Via libera da parte della Giunta provinciale all’attivazione del “Tavolo Integrato Ritiro Sociale Volontario”, finalizzato allo sviluppo di modalità strutturate di prevenzione, individuazione precoce e presa in carico del fenomeno dei cosiddetti “hikikomori”, ovvero quei giovani, spesso in età adolescenziale, che scelgono l’isolamento sociale attraverso forme spesso estreme di confinamento volontario tra le pareti domestiche.
“Questo è un provvedimento importante. Quello degli hikikomori rappresenta un fenomeno complesso che interpella direttamente le istituzioni, la scuola, i servizi sociali e le famiglie. L’attivazione di un tavolo tecnico dedicato siamo sicuri permetterà quindi di condividere buone pratiche e costruire risposte coordinate, individuando precocemente i segnali di isolamento e supportando le famiglie. Il nostro impegno rimane quello di non lasciare soli i ragazzi e le loro famiglie e soprattutto di non restare fermi a guardare un fenomeno che ci preoccupa”, ha spiegato l’assessore Gerosa.
Il provvedimento mira a individuare le corrette strategie e azioni per prevenire e intervenire tempestivamente sulla condizione di ritiro sociale, attraverso la promozione di un adeguato coordinamento tra scuola, servizi socio-sanitari, famiglie e territorio. La delibera ha l’obiettivo di sostenere gli istituti scolastici, le famiglie ma anche i servizi del territorio affinché ci sia una corretta presa in carico con il riconoscimento del fenomeno già dai primi segnali e un rapido intervento.

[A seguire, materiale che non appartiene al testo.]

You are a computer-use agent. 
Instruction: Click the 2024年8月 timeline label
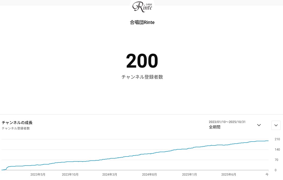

Verranno inoltre individuate azioni mirate a supporto delle situazioni di eventuale criticità riconducibili alla condizione di ritiro sociale.
Il tavolo, oltre a promuovere una rete stabile di collaborazione tra i diversi soggetti coinvolti, avrà il compito di elaborare entro il 30 settembre 2026 un protocollo specifico per la prevenzione, la rilevazione precoce e la presa in carico del fenomeno, con le relative linee guida applicative, a supporto delle scuole, delle famiglie e dei servizi del territorio.